There's nothing about the coffee-shops... — 6 years ago
An ex-photographer and a well known restaurant critic, Molly Lane had been a beautiful, lively and funny lady. Her life had, sadly, been cut short through illness – a condition that had began with something as simple as a tingling in her arm. “Amsterdam” opens in early February, at Molly’s memorial service.
Despite being married to George, Mollie had been a rather prolific lover – she’d had a string of affairs and (apparently) never really cared for her husband. However, for some reason, she’d never actually left him. George is the head of a publishing `empire’, one that operates in the crackpot conspiracy theories sector. His company also own a very small percentage of `The Judge’, a `quality’ newspaper based in London. He appears to be a morose, possessive man – a vaguely ridiculous character, though one who may have genuinely loved his wife. George had cared for Molly himself throughout her illness, rather than installing her in a home.
Among the mourners is Clive Linley, a famous and successful composer who had known Molly from their student days. He had been one of Molly’s former lovers and is possibly a little deluded : he is convinced that he was the only one who had ever truly loved her, and that it should have been him who married her. Clive is currently writing the Millennial Symphony and, although it’s close to completion, it’s something that seems to be causing him a little stress. (A trip to the Lake District may just be the tonic he needs – Clive enjoys hiking, and sometimes visits the area when in need of inspiration). Unfortunately, Clive’s stress levels aren’t helped by vague tingle in his hand…and fears he has the same early symptoms that Molly had shown. Clive feels that Molly’s decline robbed her of her dignity, and – given the opportunity – he believes he would have `helped’ her die. When he decides that he’d want the same thing for himself, there’s only one person he would ask to help him.
Vernon Halliday is Clive’s oldest friend and another of Molly’s ex-lovers. He and Molly had lived together for a year in Paris, though he’s currently based in London. He’s currently the editor of `The Judge’ – a position he’d won by being generally inoffensive, getting wildly lucky with a major scoop and then not being in the wrong place at the wrong time. The previous four editors had been fired for failing to improve the newspaper’s declining sales…Vernon is hoping to avoid their fate, by taking the newspaper towards the tabloid end of the market. Unfortunately, the situation seems to be getting to him a little, and he’s feeling a little stretched. Like Clive, Vernon doesn’t have a very high opinion of George – oddly enough, though, George may be in a position to offer both Vernon and the newspaper a helping hand. When going through Molly’s effects, he’d stumbled across s few tasty photos of Julian Garmony – another on Molly’s ex-lovers, and a high-ranking politician that both Vernon and Clive positively detest…
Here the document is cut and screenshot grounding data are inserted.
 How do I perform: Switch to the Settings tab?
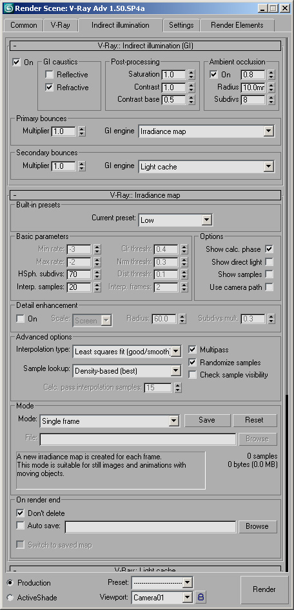[x=181, y=25]
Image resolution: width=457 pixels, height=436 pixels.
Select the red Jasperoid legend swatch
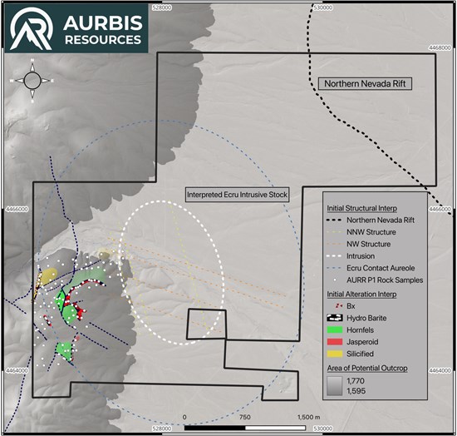[x=335, y=342]
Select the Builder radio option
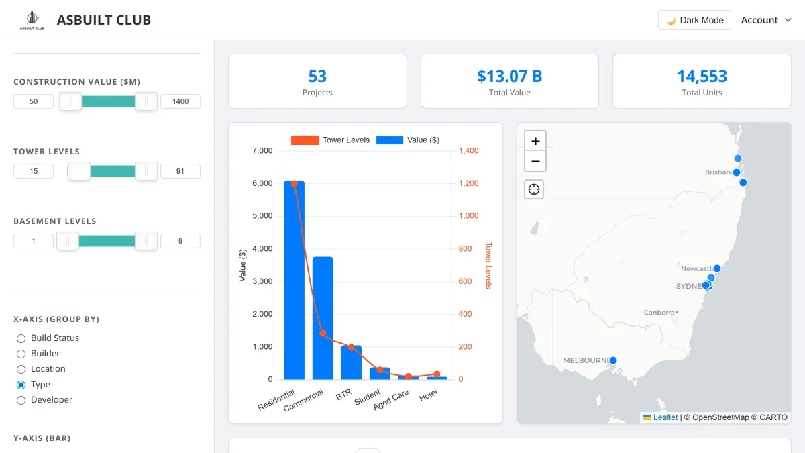 tap(21, 354)
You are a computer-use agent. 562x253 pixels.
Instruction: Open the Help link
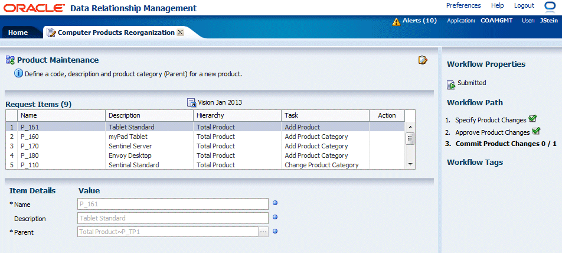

Garmony is a thoroughly unpleasant individual, a nasty xenophobe who (amazingly) holds the position of Foreign Secretary. (It’s probably the sort of appointment a politician would probably find quite logical. Sadly, and unsurprisingly, he’s also the hot favourite to be the next Prime Minister). He’s strongly in favour of hanging, a punishment he once felt should have been applied to Nelson Mandela. (It’s a position that should make his upcoming trip to South Africa a little spicy). Unfortunately, Clive and Vernon disagree on what should be done with the photos…Vernon is very keen to publishing them, and Garmony could well do with having the rug pulled from under his feet. However, Clive feels that publishing them would be a betrayal of Molly’s trust…
In “Amsterdam”, McEwan presents a collection of characters that aren’t too easy to admire. It’s really very difficult to feel any sympathy for Garmony, given his divisive views. George, Molly’s husband, is the one character we probably should feel sorry for, but – by the book’s end – I was left wondering why she had ever married him to begin with. Clive and Vernon’s friendship fragments as time passes, with Clive (in particular) becoming increasingly deluded as the book progresses. Not great, though a short and easily read book.